2. Die Rüge ist als unzulässig zu verwerfen, da sie nicht in der gesetzlichen Frist erhoben worden ist (§ 133a Abs. 4 Satz 1 FGO). Gemäß § 133a Abs. 2 Satz 1 FGO ist die Rüge innerhalb von zwei Wochen nach Kenntnis von der Verletzung des rechtlichen Gehörs zu erheben. Die Klägerin hat den Beschluss des BFH über ihre Nichtzulassungsbeschwerde am erhalten. Damit hatte sie Kenntnis von der Entscheidung und damit von den Umständen, die nach ihrer Auffassung angeblich eine Verletzung ihres Anspruchs auf rechtliches Gehör begründeten. Gleichwohl ist die Anhörungsrüge erst am und damit verspätet beim BFH eingegangen. Gründe für eine Wiedereinsetzung in den vorigen Stand sind nicht geltend gemacht worden und liegen offensichtlich auch nicht vor. Es ist vielmehr davon auszugehen, dass die Klägerin die Fristgebundenheit der Anhörungsrüge (im Übrigen keine Neuerung des § 133a FGO, vgl. § 321a Abs. 2 Satz 2 ZPO a.F.) nicht kennt.

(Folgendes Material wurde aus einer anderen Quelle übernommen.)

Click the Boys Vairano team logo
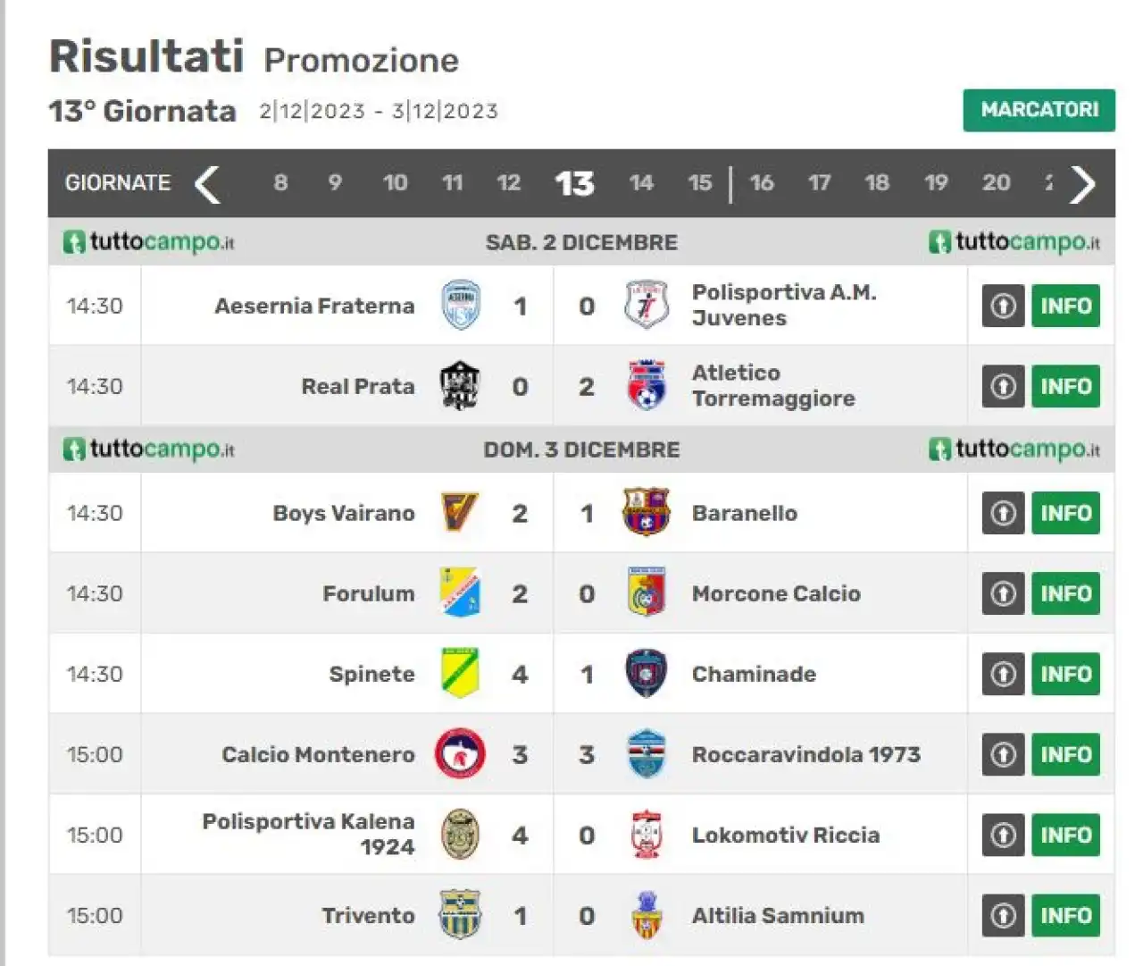The image size is (1143, 966). coord(461,513)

3. Soweit die Klägerin nicht die Verletzung rechtlichen Gehörs, sondern anderer Verfahrensnormen rügt, ist die Eingabe als Gegenvorstellung im herkömmlichen Sinne zu würdigen. Durch die Schaffung und Reglementierung der Anhörungsrüge in allen Verfahrensordnungen sollte das Institut der Gegenvorstellung nicht ausgeschlossen werden (vgl. BTDrucks 663/04, S. 33; , zur Veröffentlichung in BFH/NV vorgesehen; anderer Ansicht: Verwaltungsgerichtshof Mannheim, Beschluss vom 3 S 83/05, Neue Juristische Wochenschrift 2005, 920).
Die Gegenvorstellung ist zurückzuweisen. Der im finanzgerichtlichen Verfahren geltende Untersuchungsgrundsatz (hier: Übergehen eines Beweisantrags; § 76 Abs. 1 Satz 1 FGO) ist nach ständiger Rechtsprechung des BFH (s. die Nachweise im angefochtenen Beschluss) eine Verfahrensvorschrift, auf deren Einhaltung ein Beteiligter u.a. durch Unterlassen einer Rüge verzichten kann. Durch den eintretenden Rügeverlust wird das Gebot des effektiven Rechtsschutzes, anders als die Klägerin meint, nicht verletzt, weil es der Beteiligte in der Hand hat, diese Rechtsfolge zu verhindern, wenn er seiner Mitwirkungspflicht (§ 76 Abs. 1 Satz 2 bis 4 FGO) im gebotenen Maße nachkommt. Soweit die Klägerin pauschal die Nichterteilung richterlicher Hinweise rügt, ist darauf hinzuweisen, dass nach Ablauf der Frist für die Begründung einer Nichtzulassungsbeschwerde (§ 116 Abs. 3 Satz 1 FGO) regelmäßig solche Hinweise nicht mehr gegeben zu werden pflegen, weil weiteres (neues) Vorbringen zu den Zulassungsgründen nicht mehr statthaft ist und daher in der zu treffenden Entscheidung keine Verwendung finden darf.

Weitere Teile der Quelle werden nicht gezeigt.